Включили и увидели интерфейс в виде темного фона, мигающего на нем курсора и надписи сверху: «Операционная система Кибернетик-3. Для выбора программы введите ее номер и нажмите „ввод“. Для отображения списка программ введите команду „список программ“ и нажмите „ввод“».
Нету пока нормального рабочего стола, но это уже круче, чем «Дос» — я много с высоколобыми товарищами на тему важности «юзабилити» для конечного пользователя разговаривал, потому что в эти времена к ЭВМу должен прилагаться программист с научной степенью хотя бы по математике. Неудобно.
— Попробуйте вызвать список программ, Никита Антонович, — выкатил я практическое задание.
Секретарь уселся на стул и напечатал «список команд». Потупив, он отыскал на клавиатуре «ввод» и клацнул. Машина съела команду, пару секунд потупила и выдала список из четырех пунктов.
— Программ уже много, но нам пока хватит этих.
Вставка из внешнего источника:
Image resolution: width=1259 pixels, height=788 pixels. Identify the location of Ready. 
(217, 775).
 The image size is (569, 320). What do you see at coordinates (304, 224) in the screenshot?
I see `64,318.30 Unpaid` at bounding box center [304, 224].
Для работы нужна в основном первая, «Слово», — продолжил я. — С ней первым делом и разберемся.
Никита Антонович запустил текстовый редактор.
— От белого на черном фоне устают глаза, поэтому не пугайтесь зеленых букв, — предупредил я. — Из принтера — устройства для печати — вылезет нормальный, черный текст.
Других цветов все равно пока нет, но матричную печать мы умудрились убить, толком не развив — привезенные принтеры уже струйные.
— Здесь нам пригодится манипулятор типа «мышь», — потыкал я пальцем в мышку. — Видите сверху ряд пиктограмм? Выбирать нужную полагается именно «мышкой», попробуйте нажать сюда, на схематичный лист бумаги — это создаст новый документ.
— Документ? — удивление не помешало секретарю исполнить требуемое.
— Документом называется любой созданный при помощи ЭВМ, содержащий текстовую информацию, файл, — пояснил я. — Юридическую силу эти документы обретают так же, как и его привычные нам собратья — при помощи печатей и подписей. Попробуйте написать что-нибудь.
Секретарь настучал три первые строчки Устава ВЛКСМ.
— Достаточно, — одобрил я. — Теперь у нас есть два пути. Первый — нажать на изображение бобины (она с «сохранением» в эти времена лучше ассоциируется) — это позволит сохранить напечатанное в память ЭВМ, либо — на пиктограмму принтера.
— Напечатает? — догадался Никита Антонович.
— Напечатает, — подтвердил я. — Давайте попробуем.
Секретарь нажал пиктограмму, принтер взревел, заскрежетал и потух, исторгнув из себя тонкую струйку вонючего дыма.
— Лабораторные прототипы несовершенны, — вздохнул я в ответ на недоуменный взгляд Никиты Антоновича. — Пойду в НИИ звонить.